» What is needed
Reproduce the entries word for word but drop every picture.

» Data to process

────────────────────

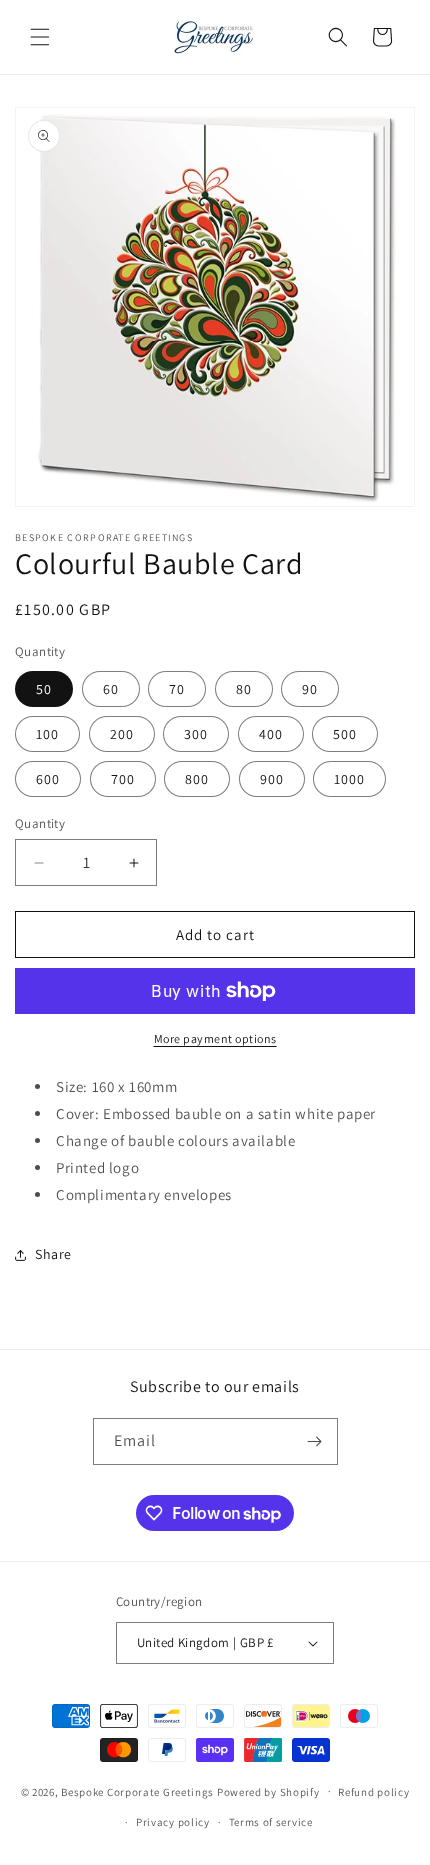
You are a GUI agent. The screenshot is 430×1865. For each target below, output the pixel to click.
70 (177, 689)
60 (111, 689)
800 (197, 779)
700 (123, 779)
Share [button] (53, 1254)
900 (272, 779)
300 (196, 734)
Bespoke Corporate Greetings (137, 1791)
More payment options (215, 1038)
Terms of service (271, 1822)
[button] (40, 37)
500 (345, 734)
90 (310, 689)
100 (47, 734)
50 (44, 689)
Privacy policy (173, 1822)
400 (271, 734)
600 (48, 779)
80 (244, 689)
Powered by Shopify (268, 1791)
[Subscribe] (315, 1441)
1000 (349, 779)
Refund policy (373, 1792)
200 (122, 734)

────────────────────

» Response area
You are a GUI agent. The screenshot is 430×1865. For each target below, output the pixel to click.
70 (177, 689)
60 (111, 689)
800 (197, 779)
700 (123, 779)
Share [button] (53, 1254)
900 (272, 779)
300 (196, 734)
Bespoke Corporate Greetings (137, 1791)
More payment options (215, 1038)
Terms of service (271, 1822)
[button] (40, 37)
500 (345, 734)
90 (310, 689)
100 (47, 734)
50 (44, 689)
Privacy policy (173, 1822)
400 (271, 734)
600 (48, 779)
80 (244, 689)
Powered by Shopify (268, 1791)
[Subscribe] (315, 1441)
1000 (349, 779)
Refund policy (373, 1792)
200 (122, 734)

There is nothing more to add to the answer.